SUPPLIED DATA >>

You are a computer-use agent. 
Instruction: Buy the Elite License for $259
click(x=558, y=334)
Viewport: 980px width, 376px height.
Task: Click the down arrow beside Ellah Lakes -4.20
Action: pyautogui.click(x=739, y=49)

WHAT THE TASK REQUIRES >> Please reproduce all of the records exactly as they stand.

PROBLEM SOLUTION >>
You are a computer-use agent. 
Instruction: Buy the Elite License for $259
click(x=558, y=334)
Viewport: 980px width, 376px height.
Task: Click the down arrow beside Ellah Lakes -4.20
Action: pyautogui.click(x=739, y=49)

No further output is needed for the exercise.